[Saved data entries]
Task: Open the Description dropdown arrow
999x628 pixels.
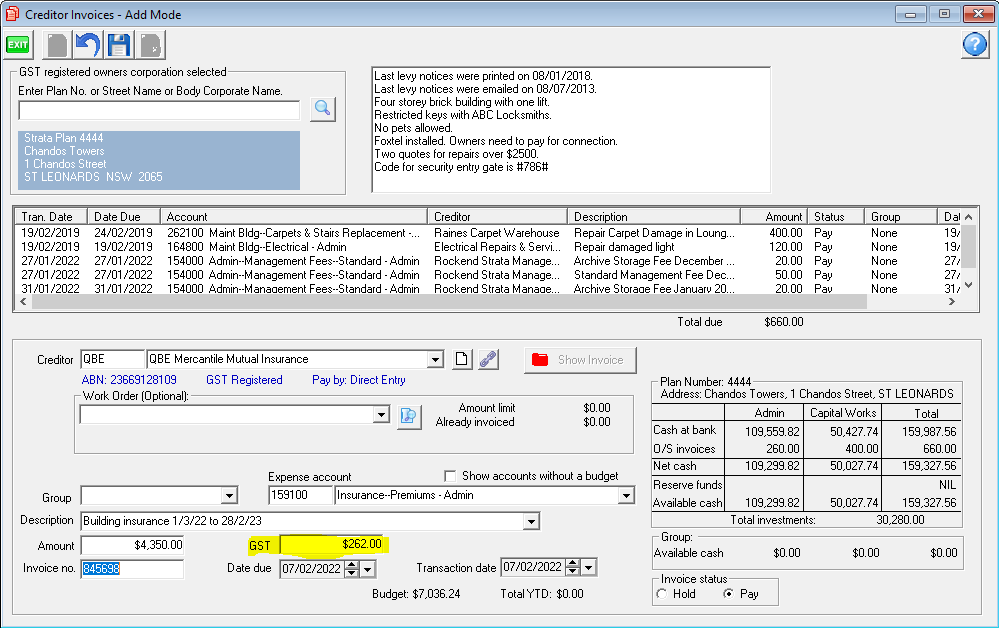Action: click(531, 521)
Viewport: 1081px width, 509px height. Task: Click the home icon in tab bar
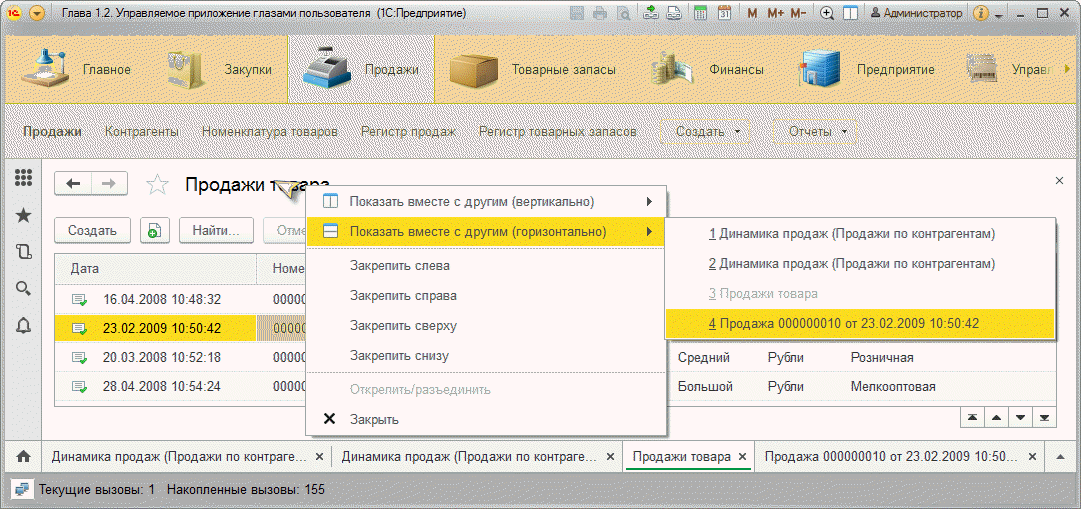pyautogui.click(x=23, y=457)
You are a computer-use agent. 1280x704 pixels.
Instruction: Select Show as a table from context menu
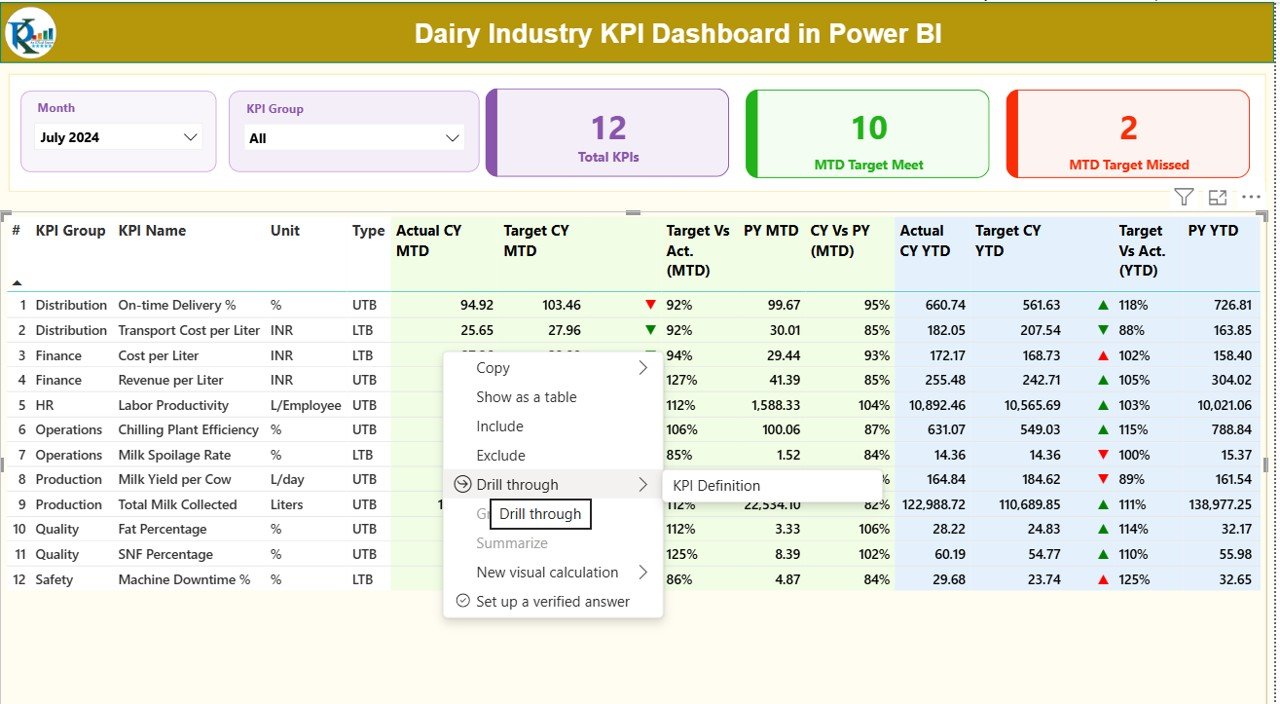[x=526, y=397]
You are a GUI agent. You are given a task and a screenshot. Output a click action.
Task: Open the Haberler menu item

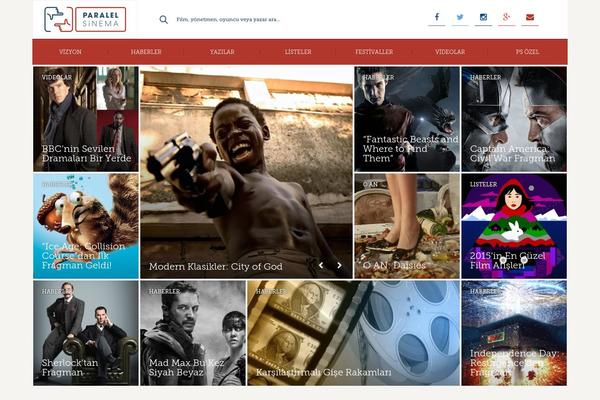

[Your task]
The lines to repeat start at the one holding "999x628 pixels." and run through the last line of the records above; write them out exactly, both ends included, but not the pictures.

[Response area]
999x628 pixels.
Action: click(531, 521)
Viewport: 1081px width, 509px height. Task: Click the home icon in tab bar
pyautogui.click(x=23, y=457)
You are a computer-use agent. 1280x704 pixels.
Instruction: Select Show as a table from context menu
[x=526, y=397]
You are a GUI agent. You are given a task and a screenshot. Output a click action.
Task: Open the Haberler menu item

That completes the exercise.